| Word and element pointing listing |
-------

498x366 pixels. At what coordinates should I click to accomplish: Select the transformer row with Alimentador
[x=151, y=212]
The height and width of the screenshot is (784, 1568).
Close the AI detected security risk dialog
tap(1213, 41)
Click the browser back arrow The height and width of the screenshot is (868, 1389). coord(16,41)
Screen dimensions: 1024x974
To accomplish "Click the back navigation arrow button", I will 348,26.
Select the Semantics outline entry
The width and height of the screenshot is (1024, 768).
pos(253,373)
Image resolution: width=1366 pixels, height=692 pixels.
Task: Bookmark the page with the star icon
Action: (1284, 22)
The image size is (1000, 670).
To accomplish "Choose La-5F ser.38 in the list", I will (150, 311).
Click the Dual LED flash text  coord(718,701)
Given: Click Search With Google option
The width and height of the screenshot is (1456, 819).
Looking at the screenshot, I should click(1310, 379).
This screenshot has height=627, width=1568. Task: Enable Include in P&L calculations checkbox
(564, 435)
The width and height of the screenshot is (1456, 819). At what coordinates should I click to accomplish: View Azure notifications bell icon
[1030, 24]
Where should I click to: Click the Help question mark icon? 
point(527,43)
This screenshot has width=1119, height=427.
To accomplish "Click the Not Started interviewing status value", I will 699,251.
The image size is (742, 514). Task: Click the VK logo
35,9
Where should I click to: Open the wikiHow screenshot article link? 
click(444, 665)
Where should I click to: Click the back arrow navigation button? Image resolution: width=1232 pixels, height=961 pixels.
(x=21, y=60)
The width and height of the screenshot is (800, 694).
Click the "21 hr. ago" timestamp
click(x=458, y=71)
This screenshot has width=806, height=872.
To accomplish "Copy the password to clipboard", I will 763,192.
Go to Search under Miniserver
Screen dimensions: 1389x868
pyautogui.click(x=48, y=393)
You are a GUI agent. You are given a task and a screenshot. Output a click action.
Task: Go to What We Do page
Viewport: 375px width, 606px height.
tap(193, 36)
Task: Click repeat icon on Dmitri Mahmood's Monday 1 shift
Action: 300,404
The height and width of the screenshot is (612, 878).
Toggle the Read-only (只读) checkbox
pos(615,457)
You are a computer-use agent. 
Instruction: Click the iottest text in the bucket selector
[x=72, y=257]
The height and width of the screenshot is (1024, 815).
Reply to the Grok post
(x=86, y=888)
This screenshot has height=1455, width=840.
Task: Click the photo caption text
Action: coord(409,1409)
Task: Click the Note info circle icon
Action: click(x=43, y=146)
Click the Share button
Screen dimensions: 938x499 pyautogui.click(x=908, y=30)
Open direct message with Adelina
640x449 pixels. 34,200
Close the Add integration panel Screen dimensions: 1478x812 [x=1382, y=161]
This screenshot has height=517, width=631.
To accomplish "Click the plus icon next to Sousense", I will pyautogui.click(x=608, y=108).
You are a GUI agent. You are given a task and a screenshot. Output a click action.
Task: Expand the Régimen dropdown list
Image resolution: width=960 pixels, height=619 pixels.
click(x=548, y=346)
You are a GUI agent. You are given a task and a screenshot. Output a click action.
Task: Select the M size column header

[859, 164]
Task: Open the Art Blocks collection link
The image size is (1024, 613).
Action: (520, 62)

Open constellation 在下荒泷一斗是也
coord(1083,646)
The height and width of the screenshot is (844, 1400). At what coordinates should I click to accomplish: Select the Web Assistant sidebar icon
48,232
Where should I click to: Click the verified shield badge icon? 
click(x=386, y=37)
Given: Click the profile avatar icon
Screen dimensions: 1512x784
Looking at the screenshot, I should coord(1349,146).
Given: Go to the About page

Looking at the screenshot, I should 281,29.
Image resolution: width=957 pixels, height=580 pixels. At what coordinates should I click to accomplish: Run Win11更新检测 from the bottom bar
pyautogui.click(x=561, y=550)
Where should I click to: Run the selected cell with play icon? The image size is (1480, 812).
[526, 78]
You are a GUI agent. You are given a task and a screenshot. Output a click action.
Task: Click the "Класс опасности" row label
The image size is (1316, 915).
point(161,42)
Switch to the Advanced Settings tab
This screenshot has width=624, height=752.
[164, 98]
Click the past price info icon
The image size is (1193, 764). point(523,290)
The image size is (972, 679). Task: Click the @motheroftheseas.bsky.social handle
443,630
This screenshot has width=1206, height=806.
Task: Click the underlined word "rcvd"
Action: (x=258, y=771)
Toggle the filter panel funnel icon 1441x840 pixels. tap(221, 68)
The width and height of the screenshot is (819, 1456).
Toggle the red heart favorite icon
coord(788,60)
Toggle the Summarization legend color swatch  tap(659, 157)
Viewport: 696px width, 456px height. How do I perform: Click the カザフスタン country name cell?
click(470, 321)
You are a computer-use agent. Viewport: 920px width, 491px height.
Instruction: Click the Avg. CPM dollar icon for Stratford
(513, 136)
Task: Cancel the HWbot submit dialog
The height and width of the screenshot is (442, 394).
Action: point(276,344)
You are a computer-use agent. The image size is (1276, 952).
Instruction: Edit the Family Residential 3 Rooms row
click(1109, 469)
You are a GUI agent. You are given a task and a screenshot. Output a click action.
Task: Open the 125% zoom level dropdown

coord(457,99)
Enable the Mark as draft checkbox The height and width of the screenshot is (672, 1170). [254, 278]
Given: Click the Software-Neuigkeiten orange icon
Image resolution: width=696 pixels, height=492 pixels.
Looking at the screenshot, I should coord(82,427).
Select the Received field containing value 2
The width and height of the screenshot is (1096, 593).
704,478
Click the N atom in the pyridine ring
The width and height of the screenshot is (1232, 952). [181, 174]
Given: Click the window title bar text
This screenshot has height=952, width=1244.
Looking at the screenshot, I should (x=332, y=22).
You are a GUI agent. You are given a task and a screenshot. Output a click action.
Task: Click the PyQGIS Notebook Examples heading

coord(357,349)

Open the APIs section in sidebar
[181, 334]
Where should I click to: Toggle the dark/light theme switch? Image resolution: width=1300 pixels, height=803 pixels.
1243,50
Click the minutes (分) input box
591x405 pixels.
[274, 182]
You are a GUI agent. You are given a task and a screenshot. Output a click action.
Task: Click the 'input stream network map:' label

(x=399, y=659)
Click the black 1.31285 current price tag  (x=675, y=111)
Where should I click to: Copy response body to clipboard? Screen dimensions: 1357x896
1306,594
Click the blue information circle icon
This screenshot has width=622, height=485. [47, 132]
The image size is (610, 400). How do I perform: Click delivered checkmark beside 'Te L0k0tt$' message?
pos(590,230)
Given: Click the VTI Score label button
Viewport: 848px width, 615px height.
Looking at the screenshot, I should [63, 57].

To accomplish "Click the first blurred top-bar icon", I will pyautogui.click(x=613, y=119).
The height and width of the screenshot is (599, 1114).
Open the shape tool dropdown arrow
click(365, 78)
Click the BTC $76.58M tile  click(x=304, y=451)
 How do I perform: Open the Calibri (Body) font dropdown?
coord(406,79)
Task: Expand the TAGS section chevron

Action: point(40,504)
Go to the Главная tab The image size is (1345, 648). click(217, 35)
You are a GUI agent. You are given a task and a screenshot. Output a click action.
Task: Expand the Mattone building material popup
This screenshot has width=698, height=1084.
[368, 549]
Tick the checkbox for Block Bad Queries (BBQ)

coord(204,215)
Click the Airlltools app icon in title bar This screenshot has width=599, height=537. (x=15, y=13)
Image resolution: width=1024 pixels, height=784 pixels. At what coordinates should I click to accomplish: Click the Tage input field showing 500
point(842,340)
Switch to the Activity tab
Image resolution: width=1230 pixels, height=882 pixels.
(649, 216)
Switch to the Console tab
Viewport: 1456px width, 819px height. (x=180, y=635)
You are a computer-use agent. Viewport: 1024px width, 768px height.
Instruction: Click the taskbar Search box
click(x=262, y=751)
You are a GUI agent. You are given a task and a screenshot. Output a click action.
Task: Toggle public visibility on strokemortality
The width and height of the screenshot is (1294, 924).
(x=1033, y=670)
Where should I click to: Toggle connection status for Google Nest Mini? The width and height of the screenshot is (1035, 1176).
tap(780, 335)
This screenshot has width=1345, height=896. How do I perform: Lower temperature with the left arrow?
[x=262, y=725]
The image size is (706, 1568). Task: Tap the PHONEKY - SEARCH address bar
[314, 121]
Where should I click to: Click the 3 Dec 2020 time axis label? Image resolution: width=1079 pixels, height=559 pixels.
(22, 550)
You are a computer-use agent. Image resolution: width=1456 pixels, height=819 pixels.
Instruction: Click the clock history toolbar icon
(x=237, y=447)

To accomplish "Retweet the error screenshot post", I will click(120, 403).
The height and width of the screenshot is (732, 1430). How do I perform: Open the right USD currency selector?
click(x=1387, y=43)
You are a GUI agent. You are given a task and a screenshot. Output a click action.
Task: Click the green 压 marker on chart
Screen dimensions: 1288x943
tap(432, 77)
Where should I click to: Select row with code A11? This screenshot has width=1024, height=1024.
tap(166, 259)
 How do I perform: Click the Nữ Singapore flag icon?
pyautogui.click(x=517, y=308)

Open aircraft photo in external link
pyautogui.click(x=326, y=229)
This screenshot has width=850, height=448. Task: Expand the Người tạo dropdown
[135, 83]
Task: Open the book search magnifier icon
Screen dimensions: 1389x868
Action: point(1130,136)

-------

| Given instruction |
Please copy out the listing word for word, from its first line through the line containing "Looking at the screenshot, I should click(1310, 379).", with both of those lines included.

| Exercise answer |
498x366 pixels. At what coordinates should I click to accomplish: Select the transformer row with Alimentador
[x=151, y=212]
The height and width of the screenshot is (784, 1568).
Close the AI detected security risk dialog
tap(1213, 41)
Click the browser back arrow The height and width of the screenshot is (868, 1389). coord(16,41)
Screen dimensions: 1024x974
To accomplish "Click the back navigation arrow button", I will 348,26.
Select the Semantics outline entry
The width and height of the screenshot is (1024, 768).
pos(253,373)
Image resolution: width=1366 pixels, height=692 pixels.
Task: Bookmark the page with the star icon
Action: (1284, 22)
The image size is (1000, 670).
To accomplish "Choose La-5F ser.38 in the list", I will (150, 311).
Click the Dual LED flash text  coord(718,701)
Given: Click Search With Google option
The width and height of the screenshot is (1456, 819).
Looking at the screenshot, I should click(1310, 379).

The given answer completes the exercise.